Vapor, steam, energy, matter, vital force; Qi is the basis for all physiological, emotional, and mental processes. Qi changes according to its locality and function and remains in a constant state of flux. It can assume different manifestations and is the basis of the universe’s infinite manifestations of life.
Qi also has an integral function in how it relates to each organ.
Western physiology attributes emotional and mental process to the brain, whereas Eastern medicine models consider emotional cognition to specific energetics of the viscera. The principle is this; the relationships between organs and emotions are mutual. The state of the organ will affect the emotions and the state of the emotions will affect the organ.
Research has only recently identified a bidirectional relationship between the emotions and the gut microbiome, providing a modern insight into the emotional regulation via the visceral system.
East Asian medicine interprets the human landscape with the inclusion of the emotional experience as it relates to the Spirit of each organ. The visceral system defined by the Eastern concept may include the anatomical organ, but also the channel, its movement of Qi and the Spirit that is housed within each organ.
In the ancient texts, the emotions are categorized into seven different groups: anger, happiness, thoughtfulness, sadness, anxiety, fear and surprise.
For example, the Spleen is the residence of thought, housing the Yi which translates to intellect. Our thoughts and mental capacity relate to the spirit of the Spleen, housing this aspect of our psyche.
The Yi is prone to worry and overthinking…endless rumination that can cause mental taxation, worry and anxiety.
The Qi of the Spleen influences our capacity for thinking, studying, concentrating, focusing, and memorizing. When the spleen is in harmony, we think with clarity and can concentrate.
Conversely, when the spleen is weak or exhausted, thinking will be dull, concentration will be slack, memory and energy will have escaped us…#burnout.
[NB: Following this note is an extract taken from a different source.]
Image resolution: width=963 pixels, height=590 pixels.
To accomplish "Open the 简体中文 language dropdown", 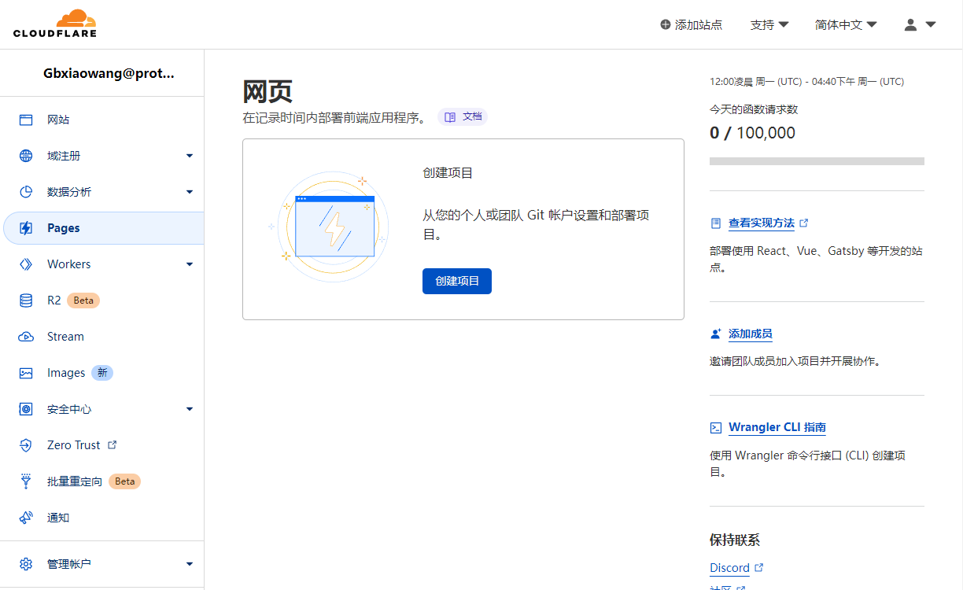I will (x=846, y=24).

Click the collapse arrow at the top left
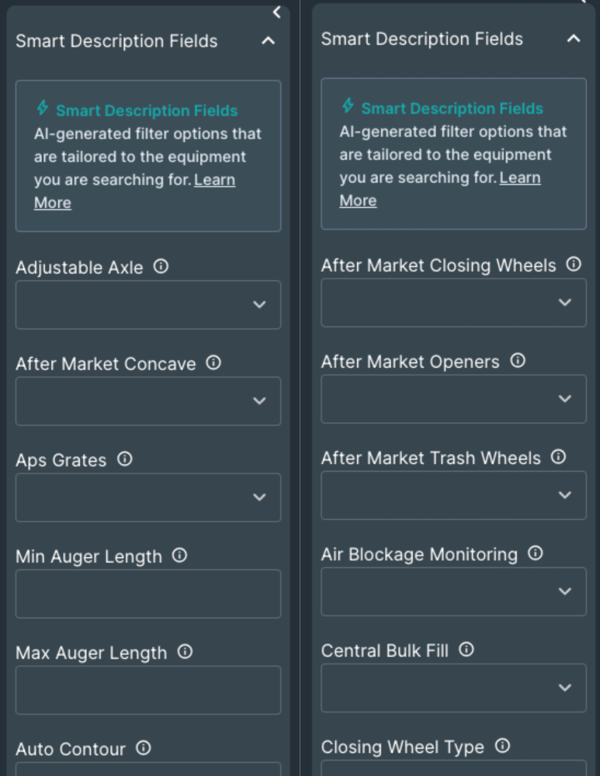276,12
The specific energetics of the Spleen can contribute to clarity and organization or endless self-analysis, overthinking and exhaustion. The Qi of the Spleen is directly affected by diet and lifestyle.
Excessive consumption of refined sugar, boxed juices, wheat, deli meats and dairy can all weaken the Spleens capacity for transforming and transporting nutrients. General Spleen Qi deficiency can be seen in symptoms like chronic fatigue, frequent colds, sinus congestion, inflammatory intestinal disorders, susceptibility to infections, lack of concentration, obsessive compulsive disorder and worry.
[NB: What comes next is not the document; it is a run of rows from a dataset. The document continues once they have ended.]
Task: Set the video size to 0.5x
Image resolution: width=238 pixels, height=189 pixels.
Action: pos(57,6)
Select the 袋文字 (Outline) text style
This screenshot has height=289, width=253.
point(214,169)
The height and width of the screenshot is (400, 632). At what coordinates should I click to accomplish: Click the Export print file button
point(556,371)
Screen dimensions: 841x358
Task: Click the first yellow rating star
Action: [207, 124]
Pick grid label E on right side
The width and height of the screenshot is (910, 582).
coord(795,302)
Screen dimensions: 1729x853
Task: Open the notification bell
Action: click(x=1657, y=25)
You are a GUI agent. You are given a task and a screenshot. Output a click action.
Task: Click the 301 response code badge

The Qi of the Spleen is supported by warm foods and weakened by cold foods. Supplement Spleen Qi with steamed vegetables, millet porridge, fish, turkey, cinnamon tea and bone broth soup. Eating foods that are yellow, corresponding to the earth element (Stomach and Spleen) can be especially supportive for Spleen Qi. Baked squash, sweet potato, yams, corn and carrots are nourishing for the Earth element. Avoid cold salads, smoothies and raw fruits and vegetables. Eating on a regular schedule and chewing your food thoroughly can also support Spleen Qi.
What we physically ingest is one thing, but what we mentally ingest is another. Take time to turn off electronics, dis-engage with emails and social media and create boundaries with screen time. All the to do’s and should do’s are taxing on the Spleen. Take a mental vacation, get a massage, meditate, make time for deep rest and nourishing meals.
Furthermore, the immune system incorporates the Spleen and its function in cleansing the blood and regulating white blood cells, the defenders of invading infections and bacteria. When the Spleen is weak from the stress of over working the mind (meeting deadlines, cramming for an exam, preparing for a conference, running a household etc.) the Spleen often becomes deficient, making us more susceptible to catching colds and flu’s. Prior to getting sick, this may manifest as deep fatigue, poor digestion, cravings of comfort foods (sugar and carbs) or lack of focus.
Herbal formulas are prescribed for Spleen Qi deficiency, supporting symptoms of digestion, fatigue, compromised immune system, bloating and worrisome thinking brought on by an overworked Spleen. Acupuncture points are selected to boost the Qi of the Spleen and harmonize the Spleen and Stomach, boost Wei Qi (immune Qi) and calm the mind.
The examination of the energetics of the Spleen is just one example of how the East Asian medical model incorporates the emotional body to treat the physical body.
Understanding the principles of East Asian medicine allows for a more holistic translation of the psyche and soma (mind and body) allowing for a deeper perspective when treating symptoms of a condition or disease.
With just a few lifestyle adjustments, Acupuncture and herbs can be an integral part in the cultivation of optimal Spleen Qi that supports a strong gut, strong immunity and clarity of mind.